The Supreme Court's Message: Win or Go Home

In a pair of rulings on partisan gerrymandering and the census, Chief Justice John Roberts enshrined the nation’s modern form of winner-take-all politics into law.

J. Scott Applewhite / AP

The words to the victor go the spoils never appear in a pair of major Supreme Court decisions that Chief Justice John Roberts delivered today, but they might as well have.

By upholding partisan gerrymandering in virtually any instance that does not involve racial discrimination, the Supreme Court enshrined the nation’s modern form of winner-take-all politics into law today. Roberts, writing for the Court’s 5–4 conservative majority, declared that the federal courts would not referee political disputes over the drawing of election districts, essentially giving both Republicans and Democrats a free hand to create maps that could keep themselves in power. “Partisan gerrymandering claims,” the Court held, “present political questions beyond the reach of the federal courts.”

In other words: If you want to write the rules and draw the districts, you’d better win.
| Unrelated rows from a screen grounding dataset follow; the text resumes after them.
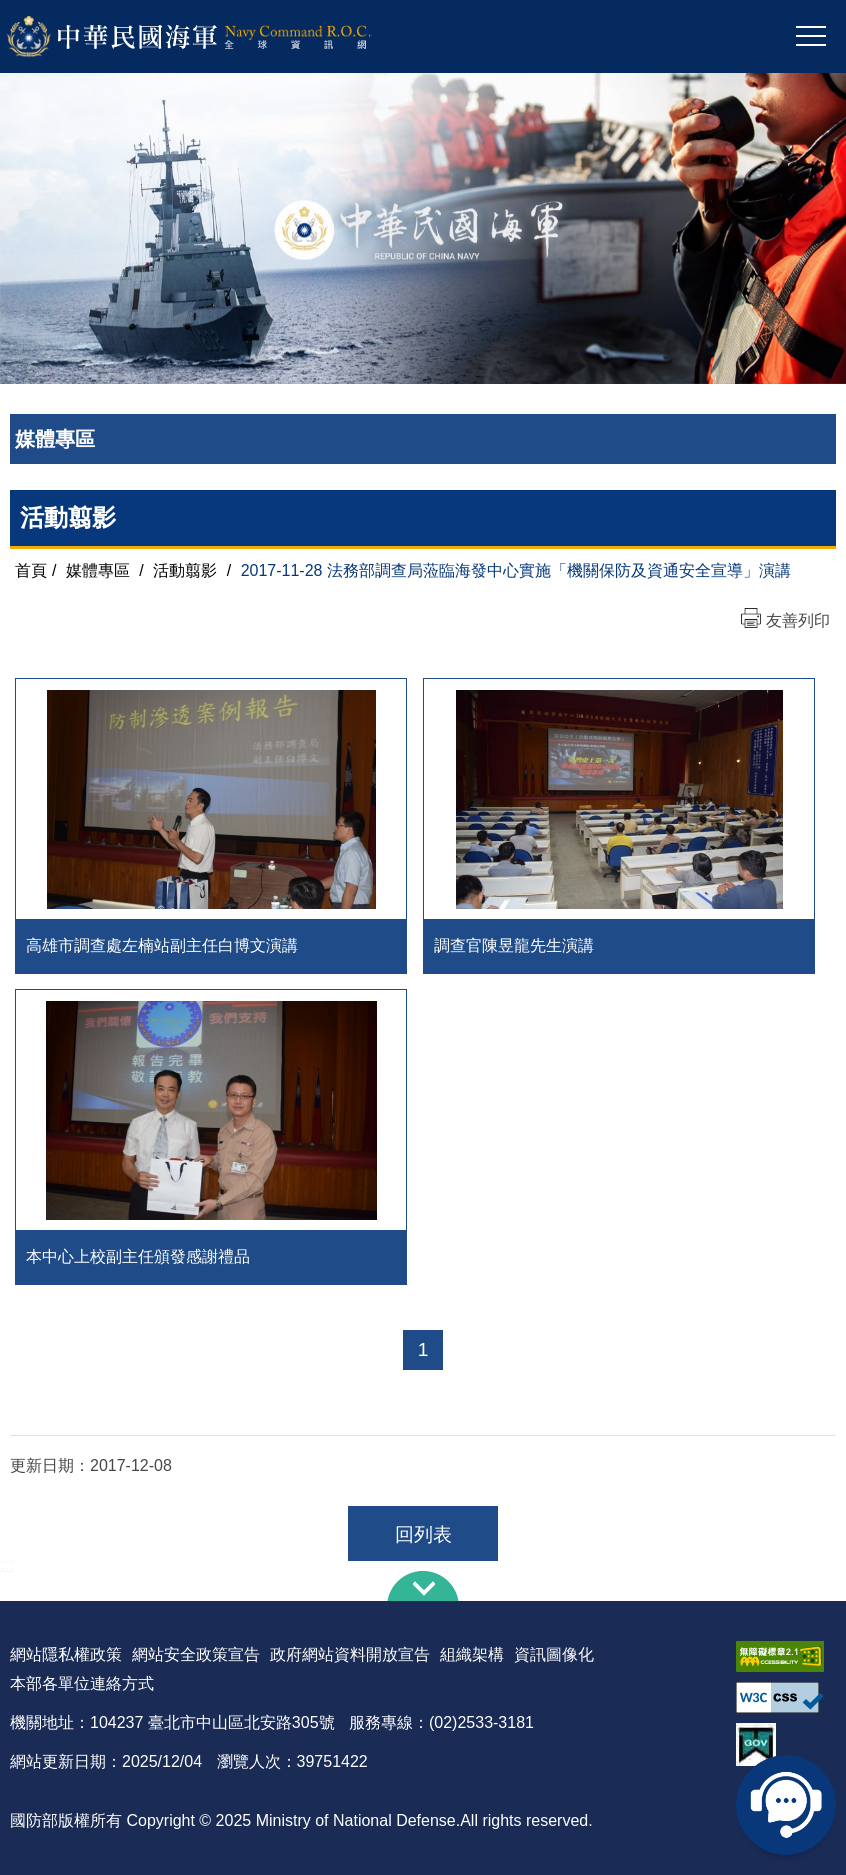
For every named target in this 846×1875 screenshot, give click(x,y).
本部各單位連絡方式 (82, 1683)
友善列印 (798, 620)
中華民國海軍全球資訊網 (215, 37)
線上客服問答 (786, 1805)
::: (6, 1564)
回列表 (423, 1534)
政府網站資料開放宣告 (350, 1654)
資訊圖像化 (554, 1654)
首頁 (31, 570)
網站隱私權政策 (66, 1654)
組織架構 (472, 1654)
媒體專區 (98, 570)
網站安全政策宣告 (196, 1654)
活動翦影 (185, 570)
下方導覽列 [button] (423, 1586)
Roberts and a majority of the Court came to the same conclusion in a second significant decision this morning involving the exercise—and apportionment—of political power, even though its impact might not be felt for another decade or longer. The Supreme Court ruled that the Constitution grants Congress and “by extension” the executive branch the power to add a citizenship question to the decennial census, despite concern that doing so will depress response rates among immigrant populations fearful of deportation. Because the census count helps determine everything from the number of congressional seats to the amount of federal spending that states get, the prospect of lower response rates in specific communities could have enormous implications.

Yet in the same split decision, the Court found that the Trump administration’s stated reasons for adding the question seem “to have been contrived” and remanded the case back to the lower courts for more arguments. That move decreased the likelihood that the Commerce Department will be able to win its case in time for the 2020 census, but the decision as a whole opens the door for a future Congress or a future administration—more likely a Republican one—to include the citizenship question as long as it adequately explained its reasoning. As in the gerrymandering case, the Court found that the question of how to implement a population count that determines electoral representation is more about politics than it is about law.
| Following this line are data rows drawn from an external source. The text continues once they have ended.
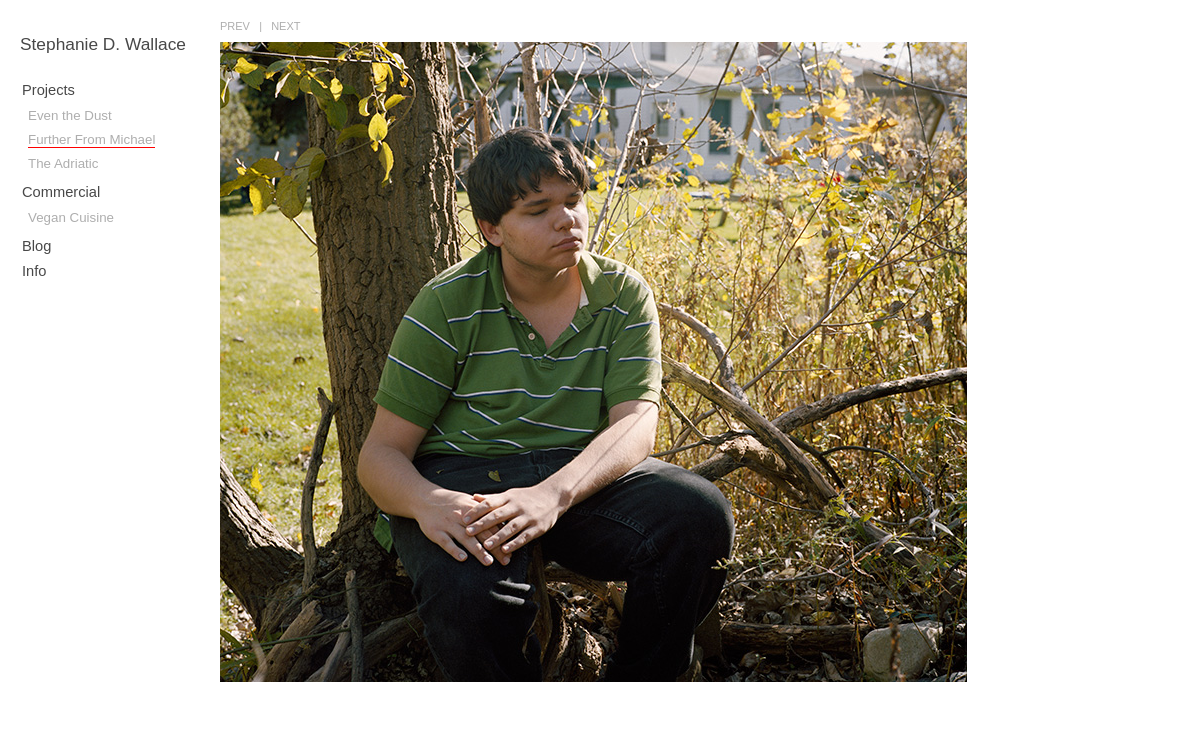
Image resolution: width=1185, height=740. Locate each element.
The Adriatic (63, 163)
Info (34, 271)
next (285, 26)
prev (235, 26)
The gerrymandering decision, however, is the one that will have far more immediate implications. The Supreme Court turned aside legal challenges to a Republican-drawn map in North Carolina and a Democratic-drawn map in Maryland. And in the process, it significantly raised the stakes of the 2020 elections for governor and state legislatures across the country, because the winning parties will, in many cases, have the power to draw maps based on next year’s census that help keep them in office for a decade to come. That is, in large part, how Republicans were able to cement the victories they achieved in 2010, in which they not only won control of the U.S. House but ousted Democrats from statehouses in dozens of races nationwide. “The Supreme Court’s decision has made one thing clear: The only way we’ll end partisan gerrymandering is by voting Republicans out of power in state legislatures,” says Jessica Post, the executive director of the Democratic Legislative Campaign Committee.

The decision was a defeat for centrists who had looked to the courts to call out politicians in both parties for trying to “choose their voters” by drawing maps that advantaged incumbency. But it was not a death blow to the redistricting-reform movement. The Court gave wide latitude to states and to Congress to limit partisan gerrymandering through legislation, and Roberts specifically noted that numerous states were already addressing the issue through amendments to their constitutions that placed the power to draw district lines in the hands of independent commissions. “The Framers,” he wrote, “also gave Congress the power to do something about partisan gerrymandering in the Elections Clause. That avenue for reform established by the Framers, and used by Congress in the past, remains open.”

That message may be cold comfort to centrists who have struggled to win elections in an increasingly polarized political climate, and who argue that this decision will make it even more difficult to oust Republicans and Democrats who have written the rules in their favor. But at least now they know their challenge is clear: Advocates for election reform can no longer turn to the courts for salvation—they must win at the ballot box instead.